С Гришечкиным разобраться будет несложно. Если его прижать как следует, он станет колоться. Такие нервные колются легко и быстро. Да и связи его известны, киллера, которого мог нанять Гришечкин, не так сложно вычислить. Толстый не тот человек, который будет подчищать концы, убирать исполнителя. Он, сделав решительный ход, возможно единственный в своей жизни, истечет соплями и слезами, свихнется от сомнений и паники… В общем, если это работа Толстого, волноваться не стоит. Он весь как на ладошке, никуда не денется. В любой момент можно прихлопнуть.

А вот если Глеба заказал Егор Баринов, тогда совсем другой получается расклад. Тогда хреново, очень даже хреново… Советник президента Егор Николаевич Баринов был одним из самых дорогих приобретений вора в законе Валеры Лунькова.
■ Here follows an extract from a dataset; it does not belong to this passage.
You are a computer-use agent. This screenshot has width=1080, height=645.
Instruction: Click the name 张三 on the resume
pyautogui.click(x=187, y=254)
В наше время каждый уважающий себя вор просто обязан купить себе политика, а лучше нескольких. И здесь не стоит мелочиться. Скупой, как известно, платит дважды, причем второй раз иногда приходится платить своей свободой и жизнью.
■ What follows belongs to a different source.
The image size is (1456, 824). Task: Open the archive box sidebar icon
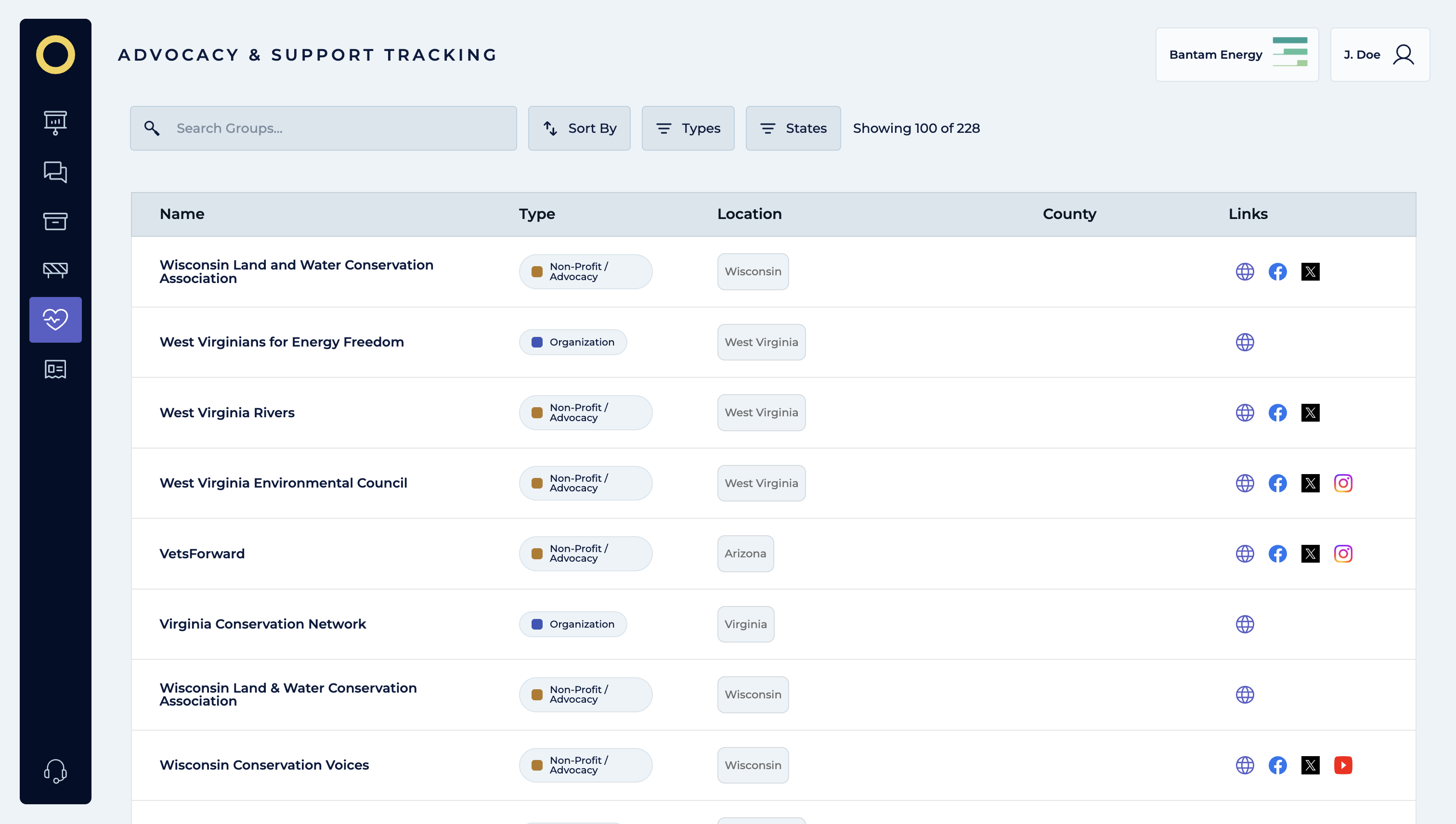coord(55,221)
Валера не поскупился. Конечно, Баринов был не единственным луньковским политиком, но самым влиятельным и серьезным. А в последнее время Егор Николаевич стал совсем уж серьезным, почувствовал себя крутым, гонор появился, этакая снисходительность в голосе.
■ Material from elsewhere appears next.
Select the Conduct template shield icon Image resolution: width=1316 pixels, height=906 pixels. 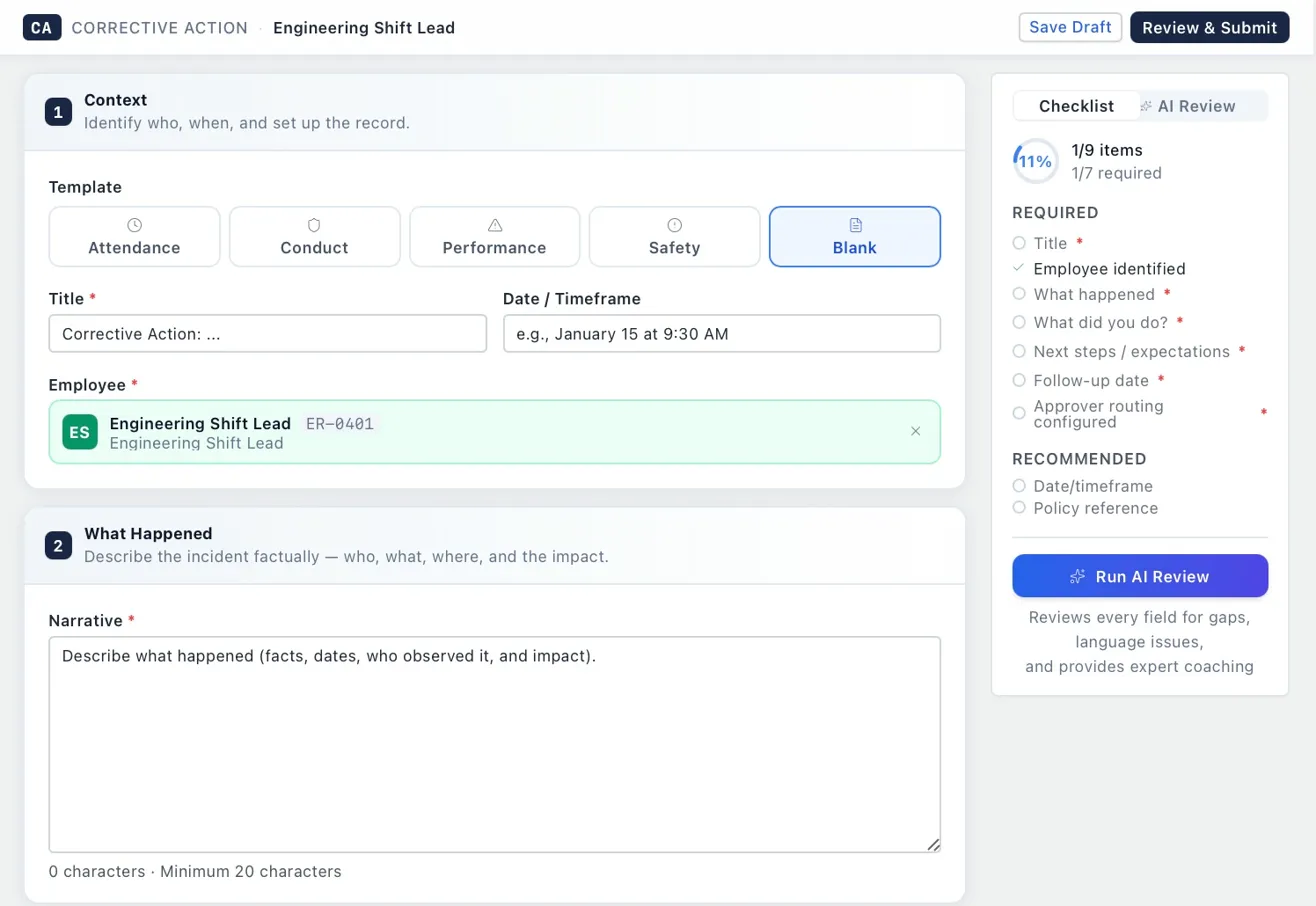[314, 225]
Валера сначала только усмехался про себя: «Эй, ты, охолонись! Кто за кого платит? Кто здесь хозяин? Ну-ка, к ноге! Сидеть! Знай свое место».

Потом он стал произносить это вслух, немного мягче, но смысл был тот же. Однако Баринов не понимал, наглел, иногда даже хамил. Валера заводился медленно. Он мог долго терпеть. Со стороны казалось, что он такой добродушный, терпеливый. На самом деле он в отличие от многих своих коллег по нелегкому воровскому ремеслу предпочитал сначала подумать, понаблюдать, понять, почему человек нехорошо поступает, а потом уж наказывать. Оторванную голову на место не приставишь. Это только на далеком острове Джамайка черные шаманы оживляют мертвецов. И то неизвестно, может, просто фокусы показывают, как в цирке… Амбиции Баринова сами по себе Валеру не трогали. Баринов был из комсомольских шавок, начинал чуть ли не инструктором горкома, а стало быть, с молодости слушался чьих-то строгих команд: «Сидеть! Лежать! Голос!» Ну пусть себе тешится на старости лет, пусть играет в «крутого», лишь бы делу это не вредило. Но мудрый вор Валера в последнее время стал опасаться, не стоит ли за наглостью карманного политика нечто более серьезное и весомое.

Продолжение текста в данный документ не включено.